It brought to mind the dreams people sometimes have about the loss of a loved one, how in the dream they are still alive and you are both happy. Then you awake, and for a moment you don’t remember real life, only the dream. Then reality comes back, and with it that terrible pain of knowing that no, they passed away, you only had them for the moments of the dream. Jenkins and the writers did a powerful job capturing that sense of Wonder Woman’s loss.
This is making me think I need to go back and finish watching it. I got about 20% in, right to where Minerva is making her wish, and I closed the app. I felt bored. Maybe I need to finish it.
I loved this movie almost as much as the first one. I like how there’s no real “villain” here, just people with good (or at least good-ish) intentions making bad decisions and getting in way over their head. Pascal’s performance is great. He conveys Lord’s ever-escalating manic desperation so well through body language and facial expression, not just dialogue. He’s the ultimate version of the gambler who’s on the verge of losing everything… but if he makes just one more big bet and wins, everything will be fixed. And he actually keeps “winning,” but every win comes with even more complications and bigger chances of losing it all, not to mention that he’s physically killing himself in the process.

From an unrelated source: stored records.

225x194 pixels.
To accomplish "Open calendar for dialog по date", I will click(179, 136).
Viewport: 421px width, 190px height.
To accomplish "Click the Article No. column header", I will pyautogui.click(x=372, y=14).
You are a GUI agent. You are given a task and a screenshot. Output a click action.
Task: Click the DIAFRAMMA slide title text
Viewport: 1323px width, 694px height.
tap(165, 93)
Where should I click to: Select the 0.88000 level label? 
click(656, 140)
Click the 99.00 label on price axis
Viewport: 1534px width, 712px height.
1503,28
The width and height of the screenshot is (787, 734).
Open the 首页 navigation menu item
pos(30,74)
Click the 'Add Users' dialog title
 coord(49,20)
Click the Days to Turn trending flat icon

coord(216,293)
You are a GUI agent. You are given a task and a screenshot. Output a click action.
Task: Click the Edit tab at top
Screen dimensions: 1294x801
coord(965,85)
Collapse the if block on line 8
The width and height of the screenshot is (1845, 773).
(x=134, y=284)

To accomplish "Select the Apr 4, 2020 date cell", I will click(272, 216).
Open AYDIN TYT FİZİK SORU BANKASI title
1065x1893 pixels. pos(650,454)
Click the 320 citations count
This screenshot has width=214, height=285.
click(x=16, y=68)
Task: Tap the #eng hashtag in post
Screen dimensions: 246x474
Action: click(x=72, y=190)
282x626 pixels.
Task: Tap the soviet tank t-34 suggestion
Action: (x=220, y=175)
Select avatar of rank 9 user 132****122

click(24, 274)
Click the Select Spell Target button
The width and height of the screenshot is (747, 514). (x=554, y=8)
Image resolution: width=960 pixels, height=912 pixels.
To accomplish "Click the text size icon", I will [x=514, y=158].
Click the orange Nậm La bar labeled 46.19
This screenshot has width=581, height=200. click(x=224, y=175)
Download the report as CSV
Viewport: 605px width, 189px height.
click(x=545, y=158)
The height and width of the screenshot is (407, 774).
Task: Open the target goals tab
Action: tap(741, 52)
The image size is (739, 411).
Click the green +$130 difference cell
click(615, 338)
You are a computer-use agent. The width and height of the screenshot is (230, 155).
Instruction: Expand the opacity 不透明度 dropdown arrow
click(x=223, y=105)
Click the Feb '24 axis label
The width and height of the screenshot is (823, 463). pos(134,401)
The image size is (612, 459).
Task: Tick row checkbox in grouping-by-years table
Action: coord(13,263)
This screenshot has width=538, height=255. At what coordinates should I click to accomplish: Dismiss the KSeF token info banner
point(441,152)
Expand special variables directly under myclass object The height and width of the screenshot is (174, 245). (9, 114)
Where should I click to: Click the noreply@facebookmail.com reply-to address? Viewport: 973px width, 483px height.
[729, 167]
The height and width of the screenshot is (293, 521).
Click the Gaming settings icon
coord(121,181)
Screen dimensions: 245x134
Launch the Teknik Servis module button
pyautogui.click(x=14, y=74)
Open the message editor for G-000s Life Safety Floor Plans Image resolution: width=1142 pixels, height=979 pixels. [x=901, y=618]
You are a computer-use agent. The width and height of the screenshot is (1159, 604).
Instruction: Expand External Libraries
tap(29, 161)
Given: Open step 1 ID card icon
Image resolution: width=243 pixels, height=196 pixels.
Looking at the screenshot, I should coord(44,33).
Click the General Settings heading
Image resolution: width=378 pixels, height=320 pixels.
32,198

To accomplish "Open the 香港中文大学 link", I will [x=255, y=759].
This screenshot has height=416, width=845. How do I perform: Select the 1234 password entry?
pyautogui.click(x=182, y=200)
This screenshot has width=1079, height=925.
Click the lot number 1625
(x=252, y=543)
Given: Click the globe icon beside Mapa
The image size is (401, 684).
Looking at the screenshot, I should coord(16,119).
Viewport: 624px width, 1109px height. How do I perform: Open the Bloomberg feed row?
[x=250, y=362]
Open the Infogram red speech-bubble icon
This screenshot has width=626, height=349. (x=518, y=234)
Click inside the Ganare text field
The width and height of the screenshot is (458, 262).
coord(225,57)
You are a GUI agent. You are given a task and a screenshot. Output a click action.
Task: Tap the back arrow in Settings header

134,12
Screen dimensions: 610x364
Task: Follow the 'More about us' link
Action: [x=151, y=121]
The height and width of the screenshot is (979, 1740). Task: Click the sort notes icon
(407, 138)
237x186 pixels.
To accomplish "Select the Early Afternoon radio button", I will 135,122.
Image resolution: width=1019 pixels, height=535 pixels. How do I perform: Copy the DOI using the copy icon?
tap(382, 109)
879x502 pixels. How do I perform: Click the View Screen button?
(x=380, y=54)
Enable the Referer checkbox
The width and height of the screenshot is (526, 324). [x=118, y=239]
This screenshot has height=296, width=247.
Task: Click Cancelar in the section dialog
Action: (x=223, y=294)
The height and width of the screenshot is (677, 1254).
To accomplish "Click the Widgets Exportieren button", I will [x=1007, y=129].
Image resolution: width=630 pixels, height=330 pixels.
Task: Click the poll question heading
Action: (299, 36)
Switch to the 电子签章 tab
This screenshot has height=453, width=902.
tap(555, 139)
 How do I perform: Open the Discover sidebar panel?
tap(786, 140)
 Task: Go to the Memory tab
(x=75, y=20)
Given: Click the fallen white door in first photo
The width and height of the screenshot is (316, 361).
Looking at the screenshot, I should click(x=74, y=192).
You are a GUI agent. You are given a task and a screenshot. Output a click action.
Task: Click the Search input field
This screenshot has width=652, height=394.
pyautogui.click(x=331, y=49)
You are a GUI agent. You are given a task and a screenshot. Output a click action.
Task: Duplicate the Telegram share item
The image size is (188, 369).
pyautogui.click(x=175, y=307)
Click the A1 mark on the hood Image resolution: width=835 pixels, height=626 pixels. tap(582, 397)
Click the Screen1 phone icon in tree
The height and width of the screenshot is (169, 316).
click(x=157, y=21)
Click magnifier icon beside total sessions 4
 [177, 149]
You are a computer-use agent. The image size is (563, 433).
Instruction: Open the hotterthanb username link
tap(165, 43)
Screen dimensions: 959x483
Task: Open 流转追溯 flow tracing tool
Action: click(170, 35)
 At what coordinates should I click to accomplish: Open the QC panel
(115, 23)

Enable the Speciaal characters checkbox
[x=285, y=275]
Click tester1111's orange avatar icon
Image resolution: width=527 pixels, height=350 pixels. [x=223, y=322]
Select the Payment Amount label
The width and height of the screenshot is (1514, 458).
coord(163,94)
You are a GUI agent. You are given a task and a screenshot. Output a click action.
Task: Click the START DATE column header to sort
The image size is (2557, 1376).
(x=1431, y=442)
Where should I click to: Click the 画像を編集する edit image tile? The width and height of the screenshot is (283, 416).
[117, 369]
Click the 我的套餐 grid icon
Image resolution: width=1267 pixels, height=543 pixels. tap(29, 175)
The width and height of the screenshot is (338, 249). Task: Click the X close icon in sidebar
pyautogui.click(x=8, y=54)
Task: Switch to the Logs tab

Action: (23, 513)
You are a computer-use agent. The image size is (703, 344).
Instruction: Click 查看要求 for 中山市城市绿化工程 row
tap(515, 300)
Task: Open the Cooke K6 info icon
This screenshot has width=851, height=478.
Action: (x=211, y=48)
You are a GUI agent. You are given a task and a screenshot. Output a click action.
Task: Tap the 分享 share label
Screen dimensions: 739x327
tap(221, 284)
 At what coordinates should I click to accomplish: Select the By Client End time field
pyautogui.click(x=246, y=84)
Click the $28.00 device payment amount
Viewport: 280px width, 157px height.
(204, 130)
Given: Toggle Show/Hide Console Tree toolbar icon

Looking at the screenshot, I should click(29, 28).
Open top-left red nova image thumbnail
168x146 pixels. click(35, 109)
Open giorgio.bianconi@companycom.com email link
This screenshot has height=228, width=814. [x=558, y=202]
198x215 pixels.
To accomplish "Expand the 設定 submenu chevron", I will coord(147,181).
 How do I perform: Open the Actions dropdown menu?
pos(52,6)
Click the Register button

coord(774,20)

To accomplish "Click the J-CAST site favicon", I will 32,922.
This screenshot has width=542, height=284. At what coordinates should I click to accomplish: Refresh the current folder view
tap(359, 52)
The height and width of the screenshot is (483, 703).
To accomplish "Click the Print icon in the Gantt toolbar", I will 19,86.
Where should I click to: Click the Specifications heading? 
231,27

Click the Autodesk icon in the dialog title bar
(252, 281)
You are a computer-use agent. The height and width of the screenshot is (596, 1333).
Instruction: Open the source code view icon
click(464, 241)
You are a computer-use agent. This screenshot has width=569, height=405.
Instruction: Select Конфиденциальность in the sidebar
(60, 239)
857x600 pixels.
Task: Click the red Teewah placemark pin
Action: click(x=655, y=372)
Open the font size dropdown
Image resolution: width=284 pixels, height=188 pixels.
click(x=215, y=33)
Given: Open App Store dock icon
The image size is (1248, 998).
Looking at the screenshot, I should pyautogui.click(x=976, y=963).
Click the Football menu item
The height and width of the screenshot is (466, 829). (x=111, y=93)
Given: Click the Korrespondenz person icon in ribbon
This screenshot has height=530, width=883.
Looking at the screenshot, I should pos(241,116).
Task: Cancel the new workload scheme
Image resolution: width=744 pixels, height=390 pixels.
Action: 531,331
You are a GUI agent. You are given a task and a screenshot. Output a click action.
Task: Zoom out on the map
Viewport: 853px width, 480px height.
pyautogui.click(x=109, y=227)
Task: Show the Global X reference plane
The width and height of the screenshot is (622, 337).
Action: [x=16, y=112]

(Incidentally, I was SO glad this movie wasn’t some two-hour extended “Orange Man Bad” allegory, which I kind of feared it might be based on some early trailers. Lord does resemble ’80s Trump, of course, mostly in superficial ways, and he’s more like Trump mixed with, oh, Tony Robbins and a bunch of infomercial guys.)
I also loved the recognition that Wonder Woman’s greatest power is actually Truth, which is utterly devastating to people who are desperately trying to run from facing it.
Huge biophysics problem with WW – if she has super strength she would have to be invulnerable – certainly bullets couldn’t hurt her. If she can toss a tank, that means her tissue and skeletal structure have to be able to stand up to the massive forces involved. If for example you put the strength to lift a tank behind a normal human hand, it would be torn apart – the flesh would be ripped off, the muscles, bones, ligaments would come apart nor would the rest of your body hold up under the stress. The most powerful bullets should bounce off her like puffed rice.
Do you analyze all superheroes like this, or only the female ones?